Try it> In the records below, find the line that contains "Instruction: Collapse the". Retype that line and all the lines after it through the end, leaving out the pictures.

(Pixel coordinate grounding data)
§
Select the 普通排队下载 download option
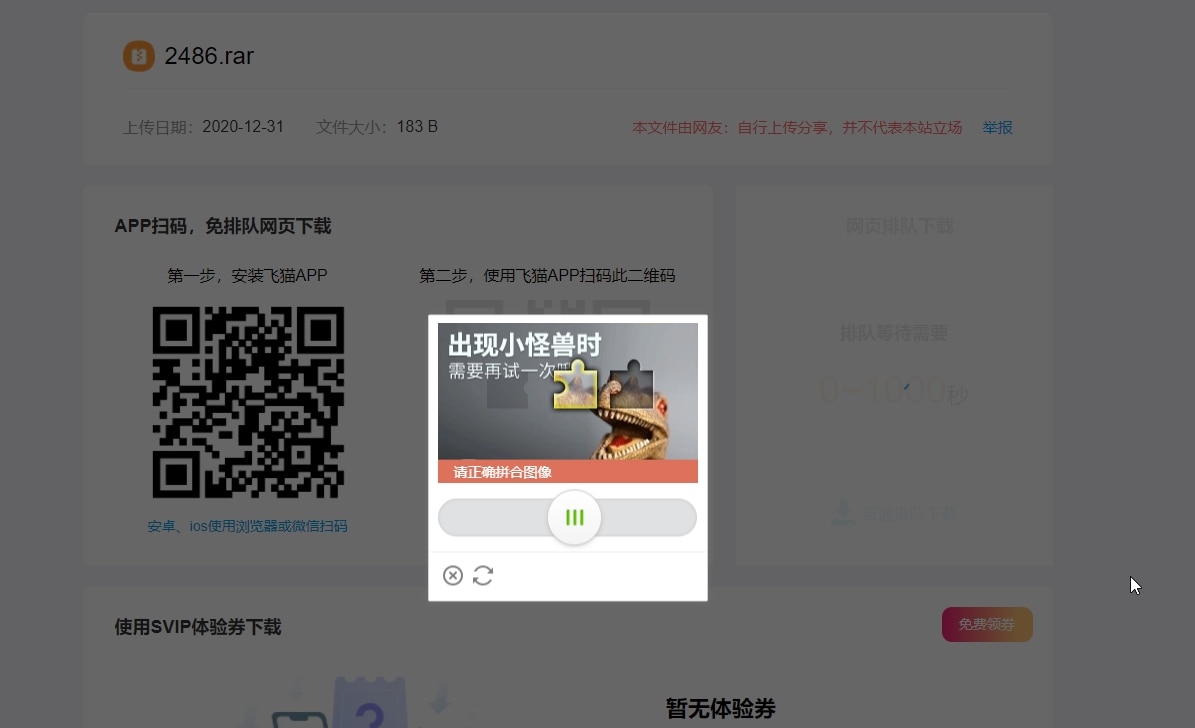Viewport: 1195px width, 728px height. click(x=893, y=512)
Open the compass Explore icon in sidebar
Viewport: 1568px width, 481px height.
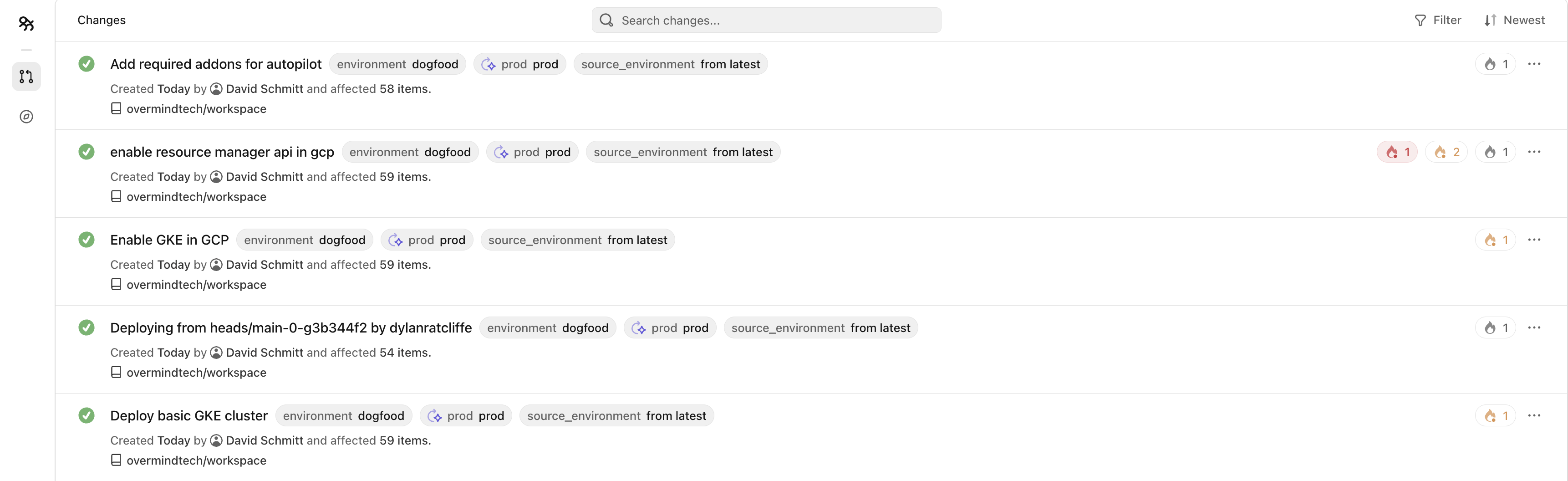point(26,116)
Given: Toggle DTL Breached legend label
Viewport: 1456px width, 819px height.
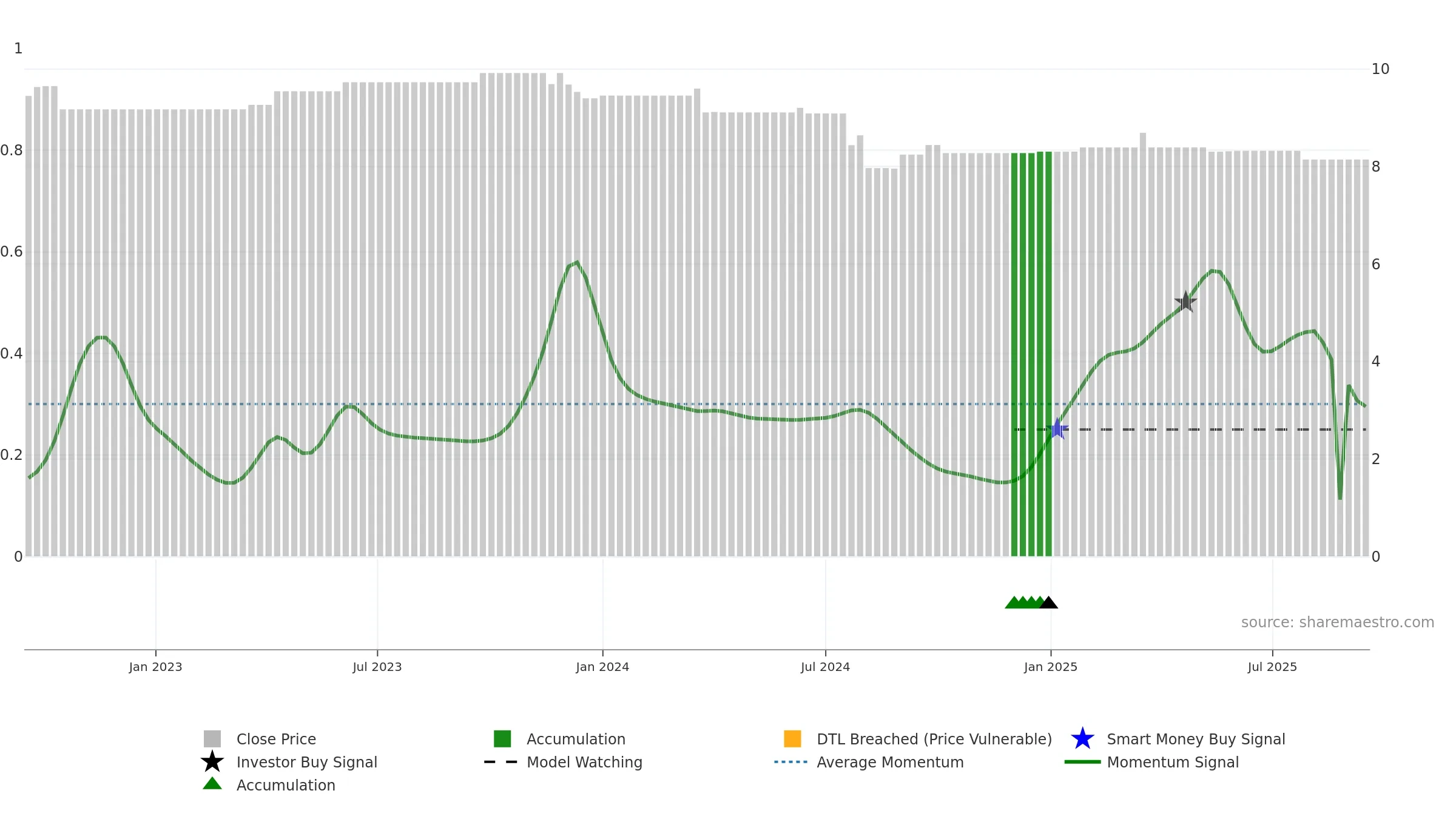Looking at the screenshot, I should (934, 739).
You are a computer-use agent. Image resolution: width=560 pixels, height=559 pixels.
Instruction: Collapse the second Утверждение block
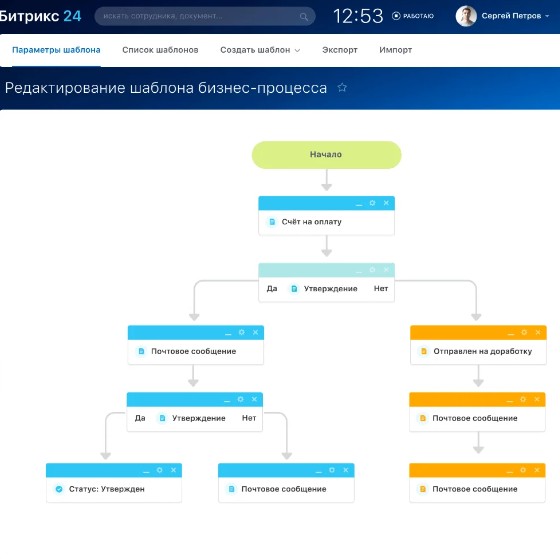pyautogui.click(x=227, y=400)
§
Answer for this exercise>
Instruction: Collapse the second Утверждение block
pyautogui.click(x=227, y=400)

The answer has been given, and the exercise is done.